The multitude had but two ideas on the subject. Either their ghosts would wander eternally in the land of shadows, or else they would pass into a succession of other bodies, of animals or men. From the nakedness and desolation of unclothed spirit, and the possibility which this notion held out of some close contact with a holy and just judge, the soul shrank back to the hope of the metempsychosis, and hoped rather to dwell in the body of a brute, than be utterly unclothed and mingle with spirits. This is the delusion cherished by the people of India and many other lands to this day. How unsatisfactory to the dying sinner this uncertainty. "Tell me," said a wealthy Hindoo, who had given all his wealth to the Brahmins who surrounded his dying bed, that they might obtain pardon for his sins, "Tell me what will become of my soul when I die?" "Your soul will go into the body of a holy cow." "And after that?" "It will pass into the body of the divine peacock." "And after that?" "It will pass into a flower." "Tell me, oh! tell me," cried the dying man, "where will it go last of all?" Where will it go last of all? Aye, that is the question Reason can not answer.

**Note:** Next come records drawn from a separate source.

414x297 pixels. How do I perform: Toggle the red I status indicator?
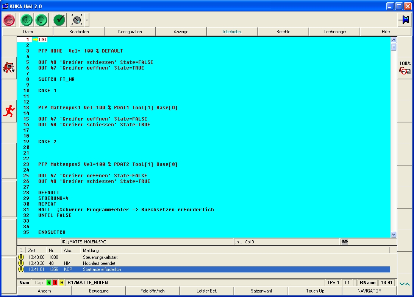(x=55, y=283)
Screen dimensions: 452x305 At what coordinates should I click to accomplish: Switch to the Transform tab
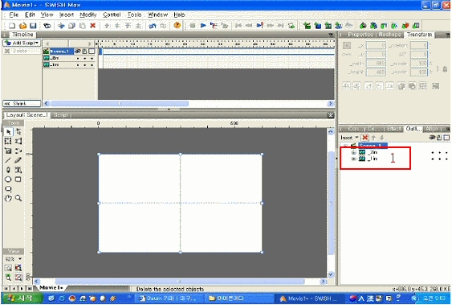(x=419, y=35)
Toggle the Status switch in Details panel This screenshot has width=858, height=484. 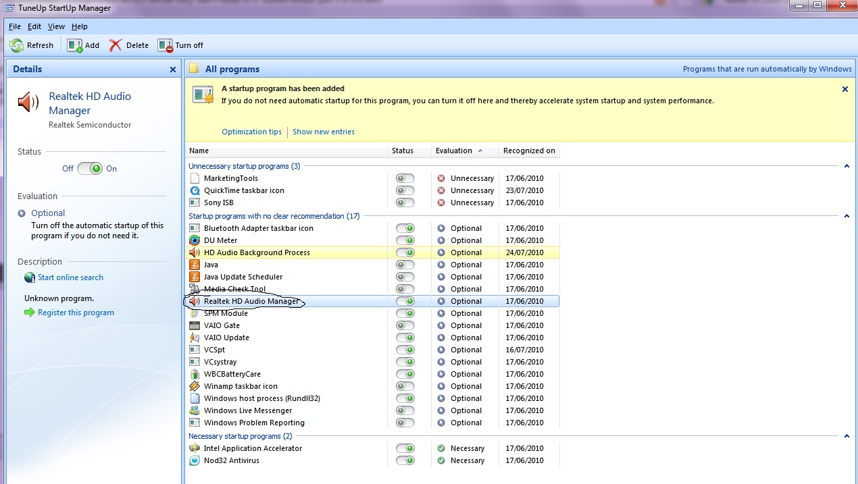90,169
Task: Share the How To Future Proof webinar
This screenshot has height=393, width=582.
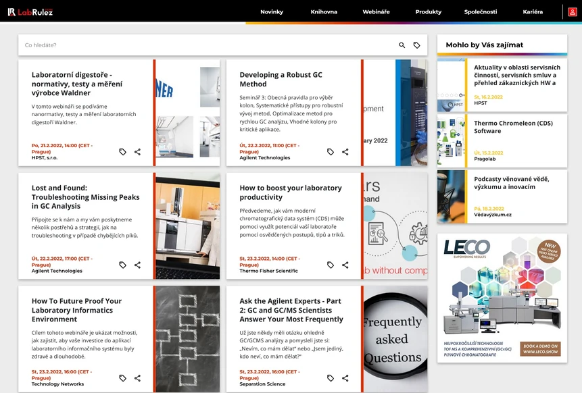Action: [137, 378]
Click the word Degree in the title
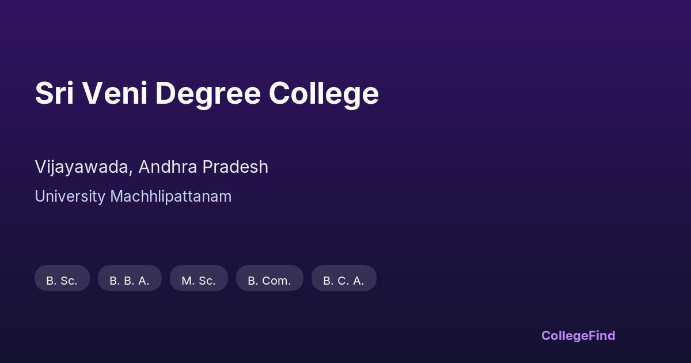The height and width of the screenshot is (363, 691). [208, 93]
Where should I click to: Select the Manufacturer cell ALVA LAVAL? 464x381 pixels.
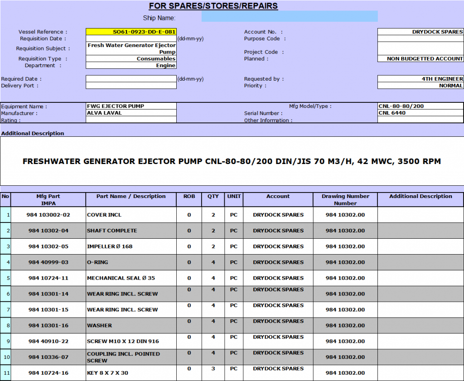(131, 113)
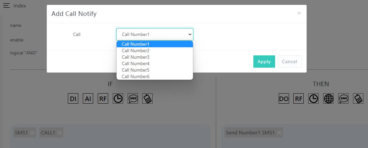
Task: Collapse the Call number dropdown box
Action: pos(155,34)
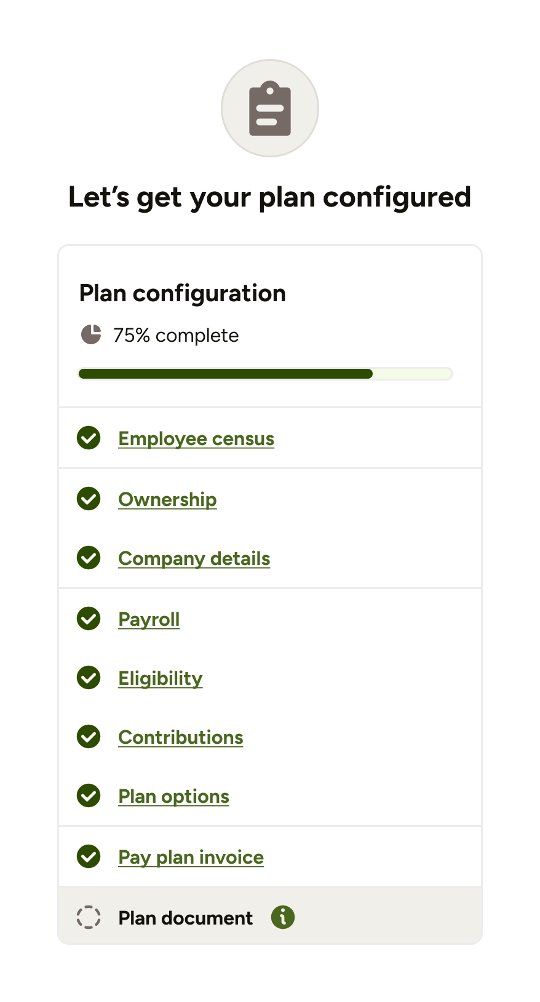
Task: Click the dashed circle beside Plan document
Action: (89, 917)
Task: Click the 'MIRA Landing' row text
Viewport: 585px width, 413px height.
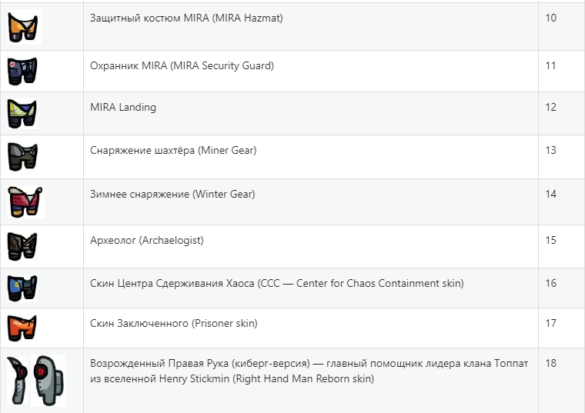Action: pyautogui.click(x=123, y=108)
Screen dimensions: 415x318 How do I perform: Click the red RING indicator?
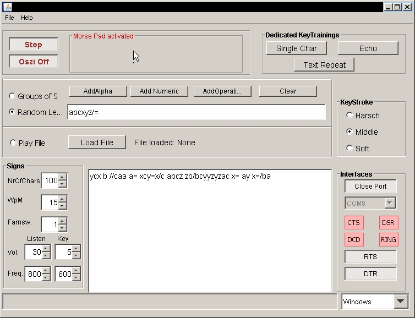tap(388, 240)
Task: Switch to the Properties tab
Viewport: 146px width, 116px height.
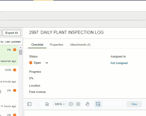Action: (57, 45)
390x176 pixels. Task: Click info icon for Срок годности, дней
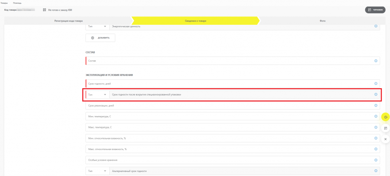point(376,84)
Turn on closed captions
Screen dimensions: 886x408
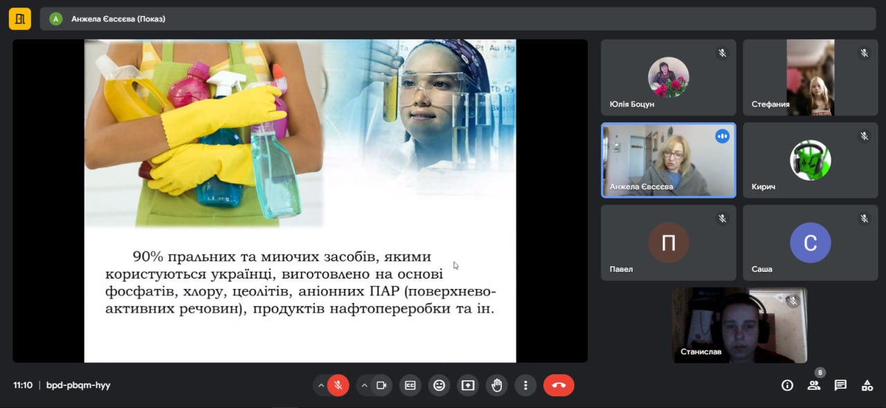point(410,385)
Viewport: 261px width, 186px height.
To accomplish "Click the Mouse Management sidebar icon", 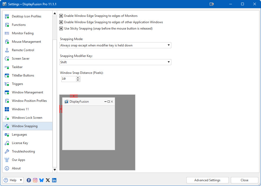I will tap(7, 42).
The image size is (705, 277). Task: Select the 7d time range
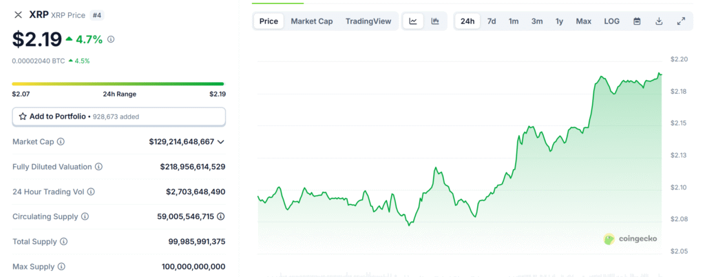click(492, 21)
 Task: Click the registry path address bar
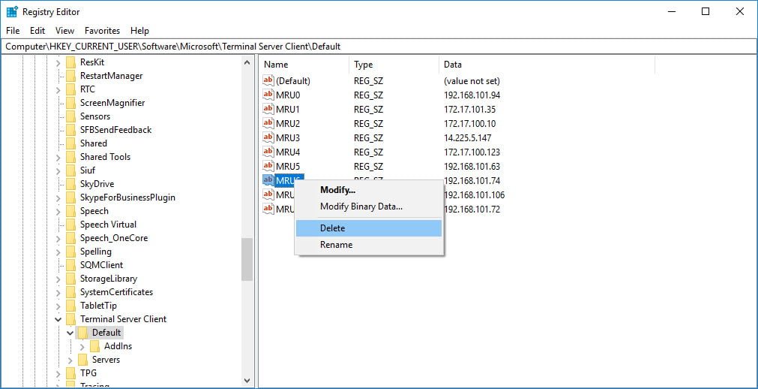[x=379, y=47]
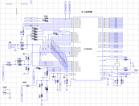Select the R31 2K resistor label
The width and height of the screenshot is (139, 106).
click(x=22, y=44)
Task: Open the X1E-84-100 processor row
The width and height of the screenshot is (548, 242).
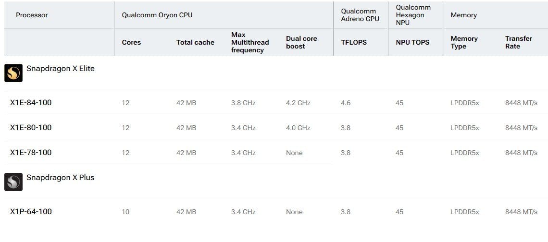Action: [x=276, y=103]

The rejectors of the Bible here are as uncertain on this all-important subject as the heathen of India. They have every variety of oracles, and conjectures, and suppositions about the other world; but for their guesses they offer no proof. When they give us their oracles as if they were known truths, we are compelled to ask, How do you know? The only thing in which they are agreed among themselves is in denying the resurrection of the body; a point which they gathered from their heathen classics. A poor, empty, naked, shivering, table-rapping spirit, obliged to fly over the world at the sigh of any silly sewing girl, or the bidding of some brazen-faced strumpet, is all that ever shall exist of Washington, or Newton, in the scheme of one class of Bible rejectors. To obtain rest from such a doom, others fly to the eternal tomb, and inform us that the soul is simply an acting of the brain, and when the brain ceases to act, the soul ceases also. Let us eat and drink, for to-morrow we die. But even this hog philosophy is reasonable, compared with the dogma of the large majority, that a man may blaspheme, swear, lie, steal, murder, and commit adultery, and go straight to heaven—that "many a swarthy Indian who bowed down to wood and stone—many a grim-faced Calmuck who worshiped the great god of storms—many a Grecian peasant who did homage to Phœbus Apollo when the sun rose or went down—many a savage, his hands smeared all over with human sacrifice—shall sit down with Moses and Jesus in the kingdom of God."[56] To such wild unreason does the mind of man descend when it rejects the Bible.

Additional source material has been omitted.